As for your scan on wednesday they normally try to do an external scan first, they'll put jelly on your stomach and run the scanner over the top, to see if they can see anything. For an external scan you need a fairly full bladder - drinking a pint of water an hour before your scan time will be plenty, try not to drink too much as you'll be deperate if they are a bit behind with appointments and an over-full bladder can make the picture fuzzy too!

Early on in pregnancy external scans often don't show anything, so if that doesn't work they will ask you to go to the loo and completely empty your bladder then they will do an internal scan - basically a probe with the scanner on the end - as they can get closer to your uterus/ ovaries etc to do a full check. They will look at the condition, size and placement of your bean to make sure everything is ok and they will look for anything else that might be causing the bleeding.

Waiting for a scan is the wost thing, and really there isn't anything you can do to influence the outcome. Just keep hydrated and relax as much as you can - not easy I know.

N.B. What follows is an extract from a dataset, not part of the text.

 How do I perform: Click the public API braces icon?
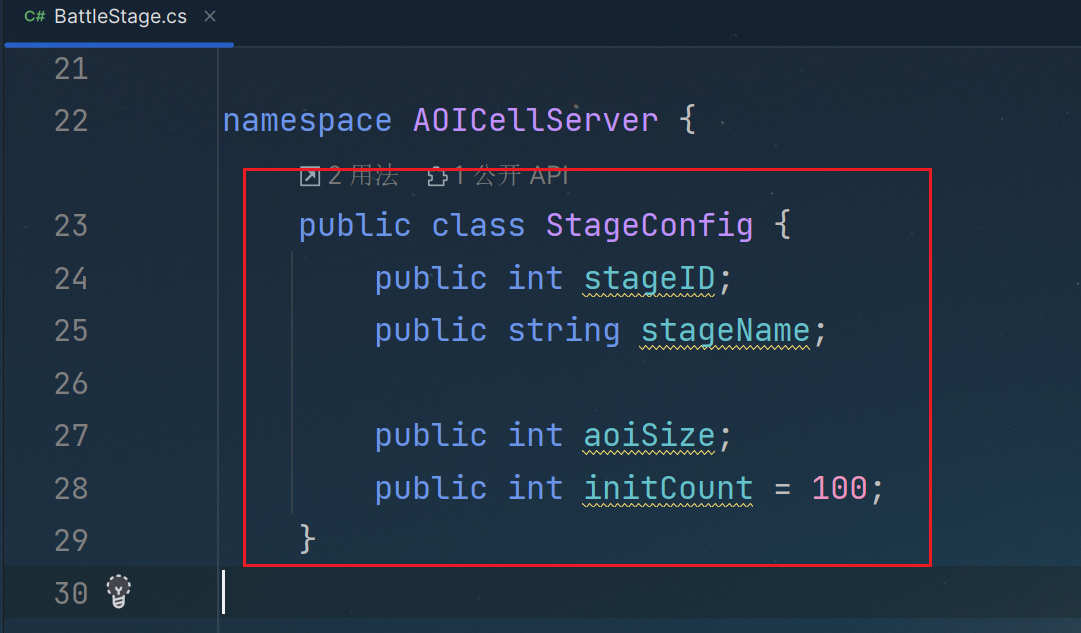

I had spotting and pain and had a scan at 41/2 weeks and everthing was ok so there's every chance for your bean too. Fingers crossed for you, let us know how it goes. xx


----------



## lou_lou27

Thank you so much for all the messages. Just been feeling all over the place really, and whatever the outcome its nice to know there are people out there who care and who have had similar experiences. Roll on Wednesday. x


----------



## navarababe

Hope everything is ok hun :hugs:


----------



## mama2connor

Hi hun, when i was 11 weeks pregnant (this time around) i had some awful AF like cramps for 2-3 days which was rather worrying. One day they progessivley got worse throughout the day so i had to take my DS to my other halfs mothers for the rest of that day just so i can try and get some rest. Well i had just got home and sat down when all of a sudden i felt a really big gush down below. I quickly pulled down my trousers and checked and sure enough i was bleeding bright red, but there was loads and it was just trickling down my legs. Before i knew it, i was stood in a puddle of my own blood, clots too. I ran to the bathroom as quickly as i could to clean myself up, but just as i reached there, a really big clot dropped from me onto the bathroom floor. All i can describe it as is something that looked like a lump of liver. I panicked, cried, and shouted at OH to help me. I managed to clean myself up and went through to A&E they told me i'd probably miscarried and to go home and take some pain killers and to only go back if the bleeding or cramps got unbearable for me. I had my emergency scan 2 days later and everything with both of my babies were fine and they had no explanation for my bleed other than it could have been that i would have been due a period at around that time. Just because you bleed in pregnancy it doesn't neceserally mean that it's the end. Some women bleed right the way through their pregnancys yet go on to have healthy babys. I just want to say goodluck to you hun, all the best!!


----------



## lou_lou27

Bleeding seems to have stopped now, had nothing for about the last three hours which is a relief. Even if the result of the scan is bad news on Wednesday, it's nice not to go to the toilet and see blood.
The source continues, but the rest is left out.